* [Data lines]
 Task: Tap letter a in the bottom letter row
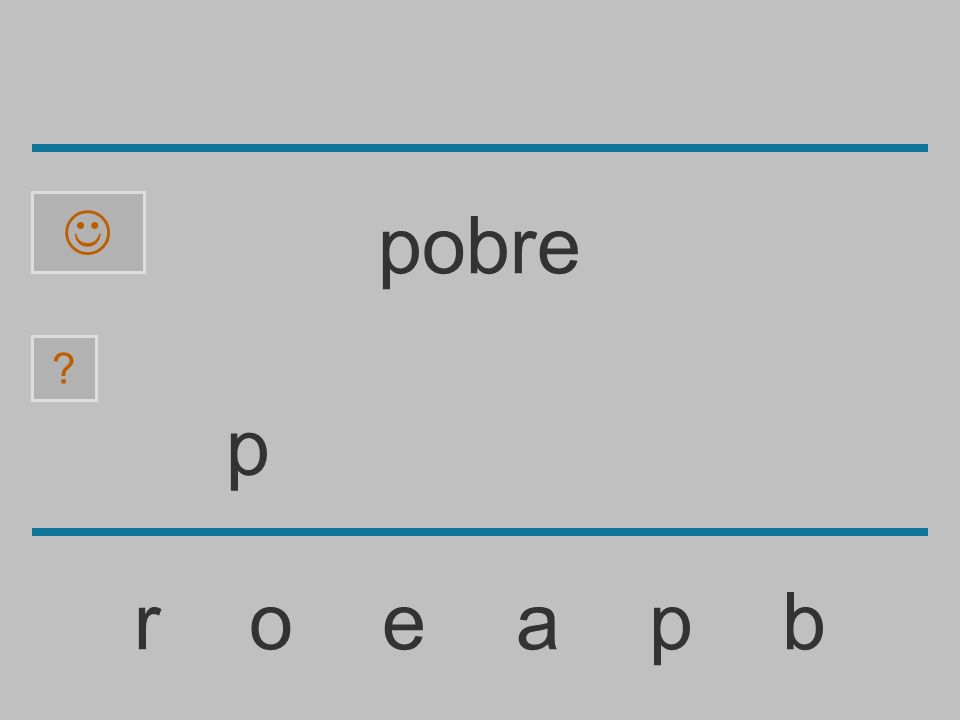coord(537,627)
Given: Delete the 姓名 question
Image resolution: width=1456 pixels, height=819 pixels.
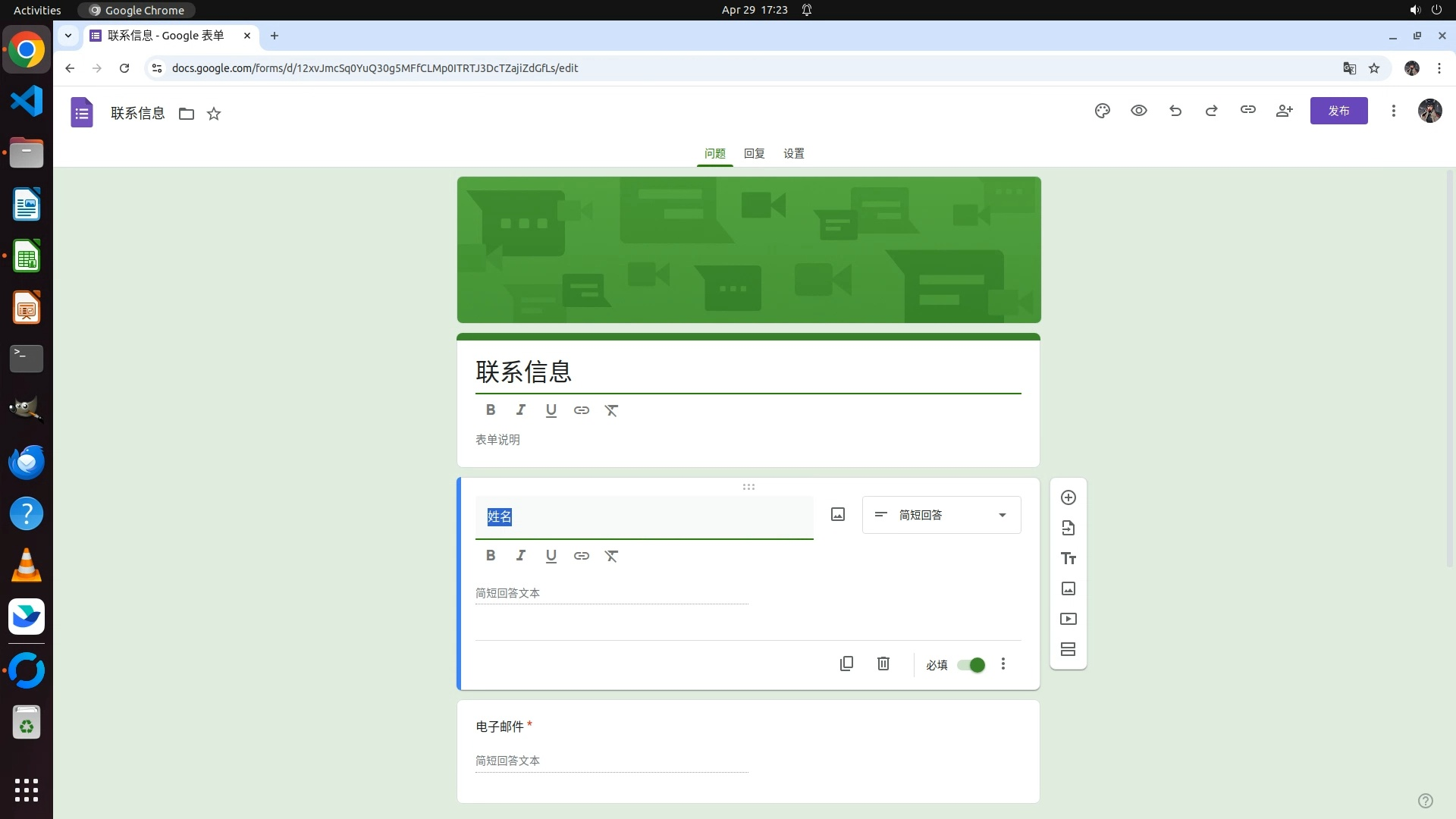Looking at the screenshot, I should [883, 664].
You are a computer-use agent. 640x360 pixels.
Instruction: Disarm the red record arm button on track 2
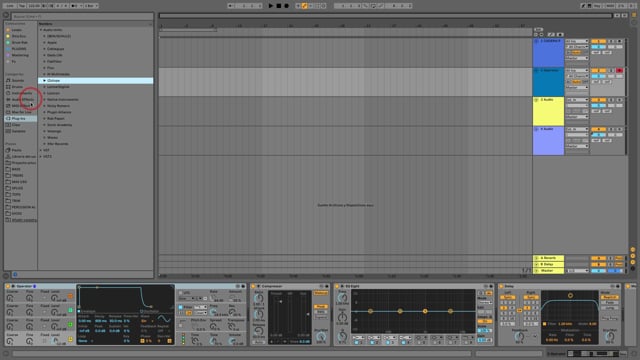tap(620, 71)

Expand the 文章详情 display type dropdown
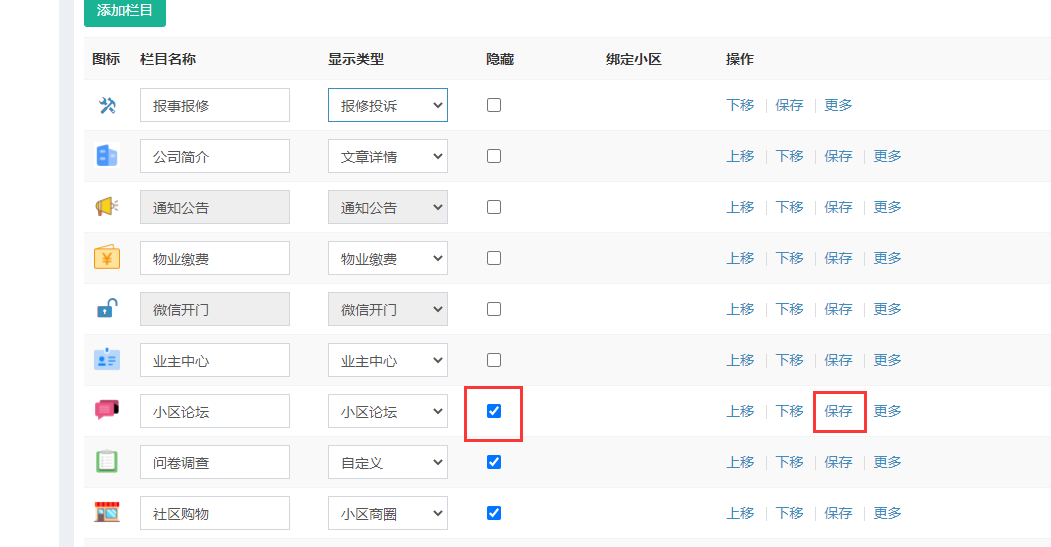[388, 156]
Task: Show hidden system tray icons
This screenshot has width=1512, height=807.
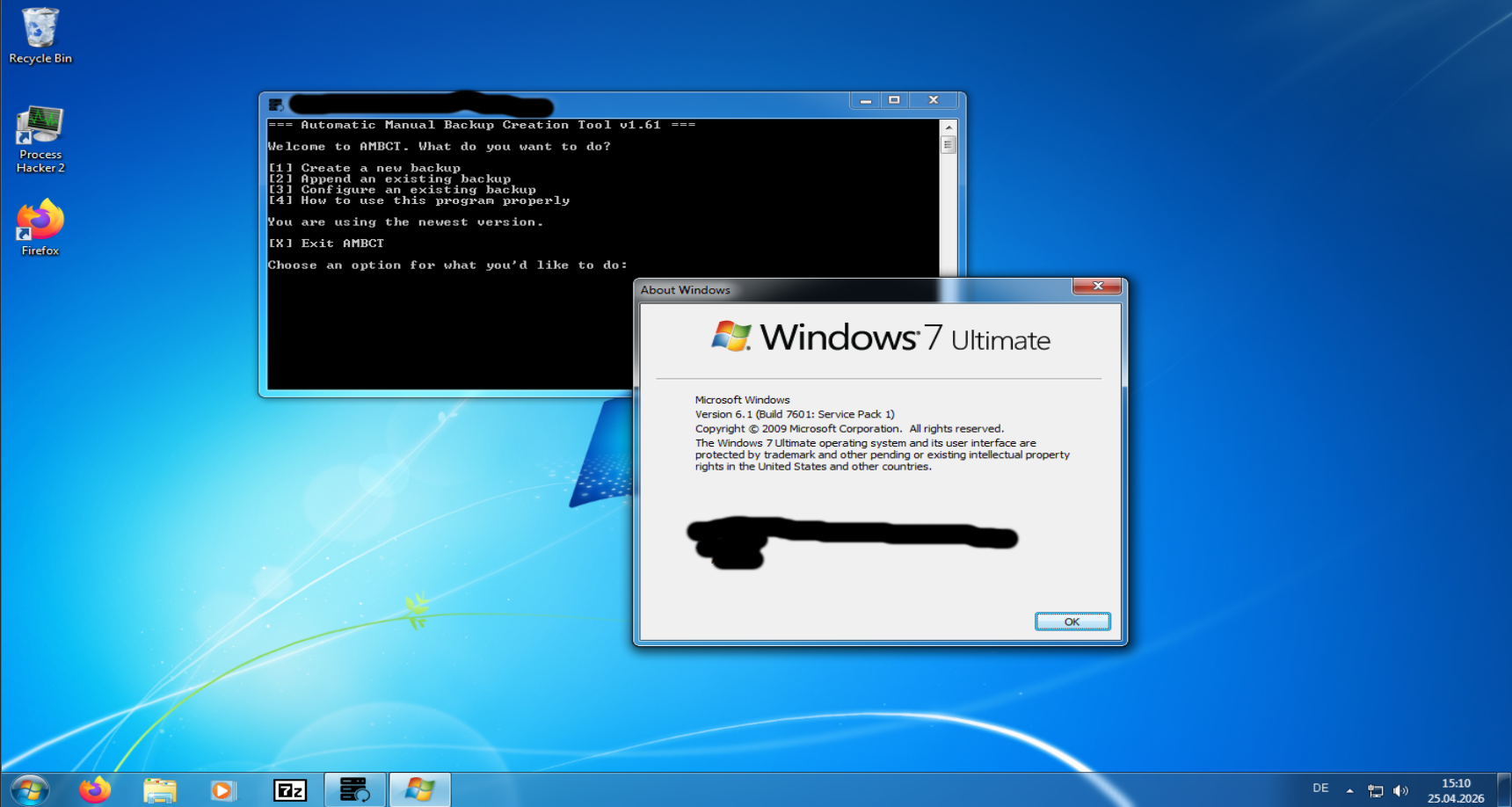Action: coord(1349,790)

* [Task to complete]
Arrange every line of the entries above as a numbered list, omitting blank lines and leaving the pictures out.

* [Solved exercise]
1.  Task: Tap letter a in the bottom letter row
2. coord(537,627)
3. Given: Delete the 姓名 question
4. Image resolution: width=1456 pixels, height=819 pixels.
5. Looking at the screenshot, I should [883, 664].
6. You are a computer-use agent. 640x360 pixels.
7. Instruction: Disarm the red record arm button on track 2
8. tap(620, 71)
9. Expand the 文章详情 display type dropdown
10. [388, 156]
11. Task: Show hidden system tray icons
12. This screenshot has width=1512, height=807.
13. Action: coord(1349,790)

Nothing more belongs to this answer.